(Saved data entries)
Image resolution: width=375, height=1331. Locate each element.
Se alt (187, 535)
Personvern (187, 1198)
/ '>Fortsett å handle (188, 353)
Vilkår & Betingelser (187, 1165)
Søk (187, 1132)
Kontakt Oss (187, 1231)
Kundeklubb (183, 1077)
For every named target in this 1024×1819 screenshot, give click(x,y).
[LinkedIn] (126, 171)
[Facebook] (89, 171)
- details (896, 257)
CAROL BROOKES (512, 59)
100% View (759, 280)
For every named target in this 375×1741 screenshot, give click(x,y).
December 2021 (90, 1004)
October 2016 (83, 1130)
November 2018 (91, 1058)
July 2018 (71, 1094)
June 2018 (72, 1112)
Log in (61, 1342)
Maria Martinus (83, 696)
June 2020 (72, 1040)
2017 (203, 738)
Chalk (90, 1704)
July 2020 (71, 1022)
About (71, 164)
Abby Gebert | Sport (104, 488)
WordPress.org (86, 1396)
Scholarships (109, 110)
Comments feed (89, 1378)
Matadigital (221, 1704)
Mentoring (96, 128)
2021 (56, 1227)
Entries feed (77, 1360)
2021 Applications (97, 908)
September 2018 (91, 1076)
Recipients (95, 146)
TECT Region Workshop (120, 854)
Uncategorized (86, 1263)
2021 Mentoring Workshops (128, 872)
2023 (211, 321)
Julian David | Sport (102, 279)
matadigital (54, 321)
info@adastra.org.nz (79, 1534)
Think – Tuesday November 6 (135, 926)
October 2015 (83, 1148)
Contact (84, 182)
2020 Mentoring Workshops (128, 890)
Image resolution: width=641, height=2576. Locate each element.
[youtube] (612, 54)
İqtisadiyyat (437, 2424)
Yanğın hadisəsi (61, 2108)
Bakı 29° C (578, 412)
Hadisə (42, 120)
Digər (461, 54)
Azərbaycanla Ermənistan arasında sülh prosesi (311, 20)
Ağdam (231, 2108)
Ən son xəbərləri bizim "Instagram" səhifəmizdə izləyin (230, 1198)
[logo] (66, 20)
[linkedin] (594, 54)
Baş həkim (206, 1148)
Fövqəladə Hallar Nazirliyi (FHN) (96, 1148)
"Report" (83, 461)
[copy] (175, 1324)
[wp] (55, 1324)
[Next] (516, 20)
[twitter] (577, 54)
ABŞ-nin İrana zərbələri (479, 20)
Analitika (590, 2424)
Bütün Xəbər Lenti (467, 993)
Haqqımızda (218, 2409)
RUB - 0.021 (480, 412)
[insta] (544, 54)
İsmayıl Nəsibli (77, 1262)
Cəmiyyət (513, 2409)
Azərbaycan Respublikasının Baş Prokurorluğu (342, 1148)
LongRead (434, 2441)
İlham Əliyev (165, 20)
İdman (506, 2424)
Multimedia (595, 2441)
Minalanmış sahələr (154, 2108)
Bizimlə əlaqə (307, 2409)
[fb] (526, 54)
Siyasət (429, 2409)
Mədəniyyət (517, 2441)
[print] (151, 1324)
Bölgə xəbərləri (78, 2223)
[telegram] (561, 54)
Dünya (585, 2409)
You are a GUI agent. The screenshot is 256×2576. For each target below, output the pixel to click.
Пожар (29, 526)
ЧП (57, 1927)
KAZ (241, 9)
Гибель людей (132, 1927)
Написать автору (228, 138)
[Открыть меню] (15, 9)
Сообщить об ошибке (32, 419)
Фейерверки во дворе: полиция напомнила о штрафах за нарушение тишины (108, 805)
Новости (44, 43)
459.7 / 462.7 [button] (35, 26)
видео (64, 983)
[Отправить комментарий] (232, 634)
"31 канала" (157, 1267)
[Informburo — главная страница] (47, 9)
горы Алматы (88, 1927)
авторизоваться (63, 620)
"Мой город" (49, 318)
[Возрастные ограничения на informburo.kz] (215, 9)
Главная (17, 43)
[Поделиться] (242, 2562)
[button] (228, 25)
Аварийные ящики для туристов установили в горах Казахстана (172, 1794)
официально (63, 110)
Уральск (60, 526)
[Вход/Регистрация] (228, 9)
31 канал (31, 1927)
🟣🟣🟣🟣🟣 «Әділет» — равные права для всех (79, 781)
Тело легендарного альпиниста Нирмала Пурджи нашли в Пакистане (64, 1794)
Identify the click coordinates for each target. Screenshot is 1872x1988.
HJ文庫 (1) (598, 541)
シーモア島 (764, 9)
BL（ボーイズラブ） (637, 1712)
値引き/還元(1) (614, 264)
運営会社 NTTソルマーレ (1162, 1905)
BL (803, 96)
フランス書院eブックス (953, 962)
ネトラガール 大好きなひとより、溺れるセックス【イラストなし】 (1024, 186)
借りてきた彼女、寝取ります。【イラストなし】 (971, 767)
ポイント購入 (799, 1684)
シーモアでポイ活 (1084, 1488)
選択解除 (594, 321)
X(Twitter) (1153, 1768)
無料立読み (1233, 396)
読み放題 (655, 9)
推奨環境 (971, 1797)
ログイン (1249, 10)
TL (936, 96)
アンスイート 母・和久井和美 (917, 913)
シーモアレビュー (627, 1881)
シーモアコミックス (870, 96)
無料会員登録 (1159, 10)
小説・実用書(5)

Assigned task >> Of the entries above, repeat exactly the lines between the line with "Matadigital (221, 1704)" and the line with "Azərbaycan Respublikasının Baş", inclusive, and no others.

Task result >>
Matadigital (221, 1704)
Mentoring (96, 128)
2021 (56, 1227)
Entries feed (77, 1360)
2021 Applications (97, 908)
September 2018 (91, 1076)
Recipients (95, 146)
TECT Region Workshop (120, 854)
Uncategorized (86, 1263)
2021 Mentoring Workshops (128, 872)
2023 (211, 321)
Julian David | Sport (102, 279)
matadigital (54, 321)
info@adastra.org.nz (79, 1534)
Think – Tuesday November 6 (135, 926)
October 2015 (83, 1148)
Contact (84, 182)
2020 Mentoring Workshops (128, 890)
Image resolution: width=641, height=2576. Locate each element.
[youtube] (612, 54)
İqtisadiyyat (437, 2424)
Yanğın hadisəsi (61, 2108)
Bakı 29° C (578, 412)
Hadisə (42, 120)
Digər (461, 54)
Azərbaycanla Ermənistan arasında sülh prosesi (311, 20)
Ağdam (231, 2108)
Ən son xəbərləri bizim "Instagram" səhifəmizdə izləyin (230, 1198)
[logo] (66, 20)
[linkedin] (594, 54)
Baş həkim (206, 1148)
Fövqəladə Hallar Nazirliyi (FHN) (96, 1148)
"Report" (83, 461)
[copy] (175, 1324)
[wp] (55, 1324)
[Next] (516, 20)
[twitter] (577, 54)
ABŞ-nin İrana zərbələri (479, 20)
Analitika (590, 2424)
Bütün Xəbər Lenti (467, 993)
Haqqımızda (218, 2409)
RUB - 0.021 (480, 412)
[insta] (544, 54)
İsmayıl Nəsibli (77, 1262)
Cəmiyyət (513, 2409)
Azərbaycan Respublikasının Baş Prokurorluğu (342, 1148)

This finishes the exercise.